[ASSIGNMENT] Please retype each record exactly as it stands below.

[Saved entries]
────

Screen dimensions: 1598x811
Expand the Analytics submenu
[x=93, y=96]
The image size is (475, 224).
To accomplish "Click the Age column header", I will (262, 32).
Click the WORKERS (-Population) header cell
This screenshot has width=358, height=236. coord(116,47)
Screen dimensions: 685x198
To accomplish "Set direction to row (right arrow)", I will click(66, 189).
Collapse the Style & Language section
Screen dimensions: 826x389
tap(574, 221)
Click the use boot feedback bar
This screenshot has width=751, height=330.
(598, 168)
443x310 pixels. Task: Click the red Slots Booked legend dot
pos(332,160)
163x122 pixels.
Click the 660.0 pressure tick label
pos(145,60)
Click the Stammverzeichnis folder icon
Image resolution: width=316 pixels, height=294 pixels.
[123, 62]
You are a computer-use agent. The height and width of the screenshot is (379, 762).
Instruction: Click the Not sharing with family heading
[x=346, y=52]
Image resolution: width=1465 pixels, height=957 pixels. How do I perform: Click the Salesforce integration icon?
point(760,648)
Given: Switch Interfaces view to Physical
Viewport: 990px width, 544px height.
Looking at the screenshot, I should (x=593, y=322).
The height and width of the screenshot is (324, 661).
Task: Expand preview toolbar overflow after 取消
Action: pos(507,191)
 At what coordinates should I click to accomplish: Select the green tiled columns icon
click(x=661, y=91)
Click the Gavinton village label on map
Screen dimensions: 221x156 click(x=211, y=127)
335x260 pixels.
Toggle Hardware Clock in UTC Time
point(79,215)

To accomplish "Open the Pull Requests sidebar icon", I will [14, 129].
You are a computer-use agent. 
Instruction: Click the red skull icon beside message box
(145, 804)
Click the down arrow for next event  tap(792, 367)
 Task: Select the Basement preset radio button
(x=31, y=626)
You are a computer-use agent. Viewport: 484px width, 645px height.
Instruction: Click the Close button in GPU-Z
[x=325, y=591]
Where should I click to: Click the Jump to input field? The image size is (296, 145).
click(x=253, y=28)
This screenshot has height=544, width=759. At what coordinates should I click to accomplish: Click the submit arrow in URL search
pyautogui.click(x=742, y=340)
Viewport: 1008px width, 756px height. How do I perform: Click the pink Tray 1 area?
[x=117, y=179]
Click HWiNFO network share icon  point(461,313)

────

[EXERCISE OUTPUT]
Screen dimensions: 1598x811
Expand the Analytics submenu
[x=93, y=96]
The image size is (475, 224).
To accomplish "Click the Age column header", I will (262, 32).
Click the WORKERS (-Population) header cell
This screenshot has width=358, height=236. coord(116,47)
Screen dimensions: 685x198
To accomplish "Set direction to row (right arrow)", I will click(66, 189).
Collapse the Style & Language section
Screen dimensions: 826x389
tap(574, 221)
Click the use boot feedback bar
This screenshot has width=751, height=330.
(598, 168)
443x310 pixels. Task: Click the red Slots Booked legend dot
pos(332,160)
163x122 pixels.
Click the 660.0 pressure tick label
pos(145,60)
Click the Stammverzeichnis folder icon
Image resolution: width=316 pixels, height=294 pixels.
[123, 62]
You are a computer-use agent. The height and width of the screenshot is (379, 762).
Instruction: Click the Not sharing with family heading
[x=346, y=52]
Image resolution: width=1465 pixels, height=957 pixels. How do I perform: Click the Salesforce integration icon?
point(760,648)
Given: Switch Interfaces view to Physical
Viewport: 990px width, 544px height.
Looking at the screenshot, I should (x=593, y=322).
The height and width of the screenshot is (324, 661).
Task: Expand preview toolbar overflow after 取消
Action: pos(507,191)
 At what coordinates should I click to accomplish: Select the green tiled columns icon
click(x=661, y=91)
Click the Gavinton village label on map
Screen dimensions: 221x156 click(x=211, y=127)
335x260 pixels.
Toggle Hardware Clock in UTC Time
point(79,215)

To accomplish "Open the Pull Requests sidebar icon", I will [14, 129].
You are a computer-use agent. 
Instruction: Click the red skull icon beside message box
(145, 804)
Click the down arrow for next event  tap(792, 367)
 Task: Select the Basement preset radio button
(x=31, y=626)
You are a computer-use agent. Viewport: 484px width, 645px height.
Instruction: Click the Close button in GPU-Z
[x=325, y=591]
Where should I click to: Click the Jump to input field? The image size is (296, 145).
click(x=253, y=28)
This screenshot has height=544, width=759. At what coordinates should I click to accomplish: Click the submit arrow in URL search
pyautogui.click(x=742, y=340)
Viewport: 1008px width, 756px height. How do I perform: Click the pink Tray 1 area?
[x=117, y=179]
Click HWiNFO network share icon  point(461,313)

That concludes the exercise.